One criticism might relate to someone seeing that as lacking balance; teas in general just aren't this intense or sweet, except for some young sheng pu'er.  It's easy to counter that by using short infusion times but the sweetness is still really dominant.  I've never blamed a tea version for being too sweet in a review, and I don't intend this as doing that, the idea here is to be clear that it's just past the typical maximum for such a scale.

I can relate to why some people claimed that it's the best green tea they've ever tried in those comments.  Longjing is my favorite green tea, so that I typically buy some every Spring, and if one can divorce themselves of the expectation of a version being absolutely standard this is as good as it tends to get.  To me that's a part of the experience of Longjing though, that for this particular tea type the best case is the closest match to that ideal.

The Yunnan Sourcing version I tried not so long ago varied from standard form in some related ways (also a Yunnan origin version).  It swapped in a touch of savory aspect, and was also floral and sweet, just not this sweet, and also wasn't completely typical of Longjing.  It probably wasn't quite this good, even though that is a judgment call, tied more to subjective preference than a quality level distinction, without a standard form expectation to ground that.  It definitely wasn't this intense; no green teas ever are, except for Japanese green versions.

This works for me.  Since it lacks grassiness or other vegetal quality, tasting nothing like spinach or seaweed, the aspects I like least in green teas aren't carried over.  It probably does express some umami; that kind of judgment would be clearer tasting this with a more grounded palate, one completely unaffected by illness.  That I don't mind though.

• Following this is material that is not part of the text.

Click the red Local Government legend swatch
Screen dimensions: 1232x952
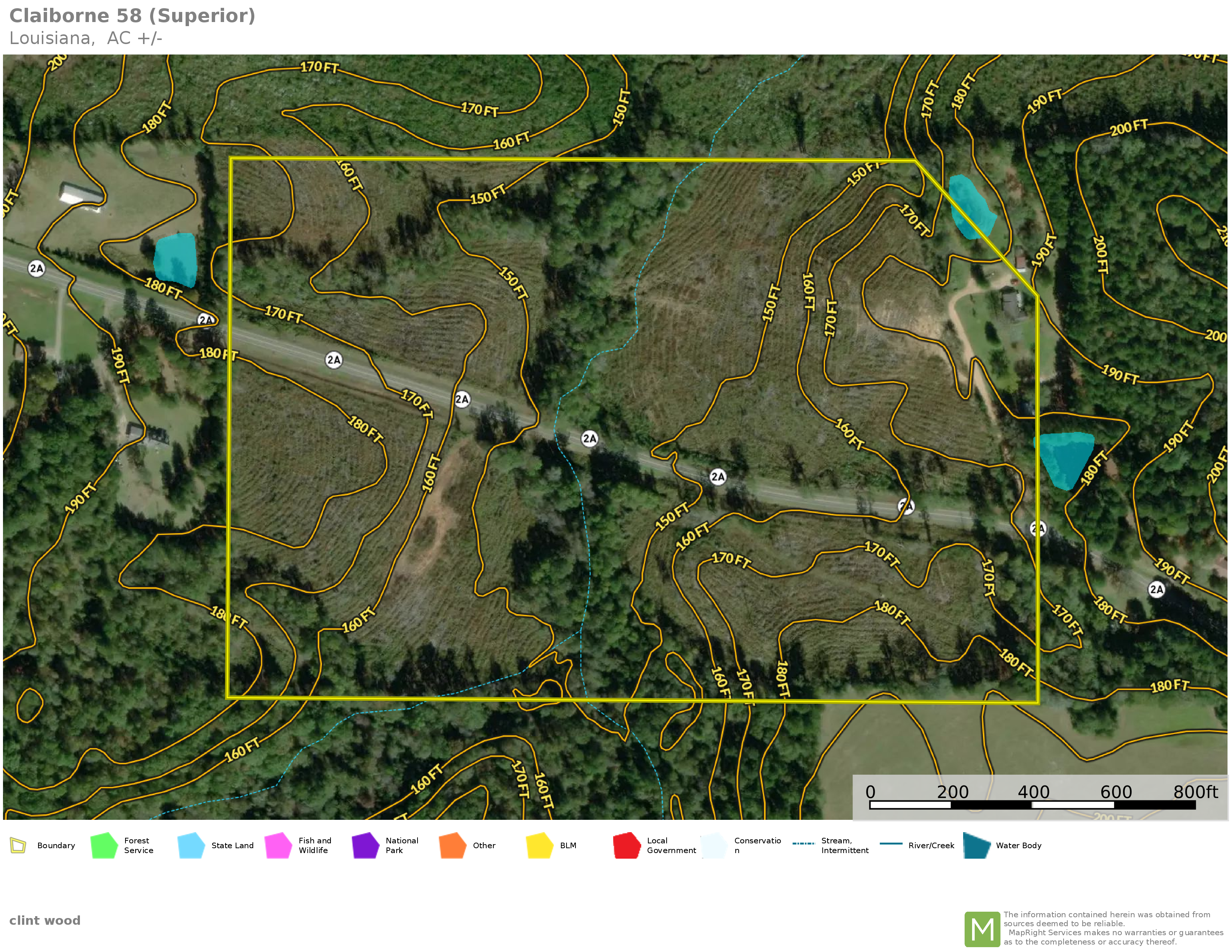627,845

I tasted another unusual character green tea recently, a Thai steamed version that I've just made notes for.  Again I was surprised by how sweet that tea was, and how it expressed a flavor profile I've never experienced in a green tea, not grassy or vegetal at all.  I might have to go back on saying I like green teas least of all the categories if these exceptional versions keep turning up.

I'll keep buying a Longjing version every Spring either way.  This one was among the best I've tried, just not exactly conventional in profile, which for some would be an improvement, and for others it could be a deal-breaker.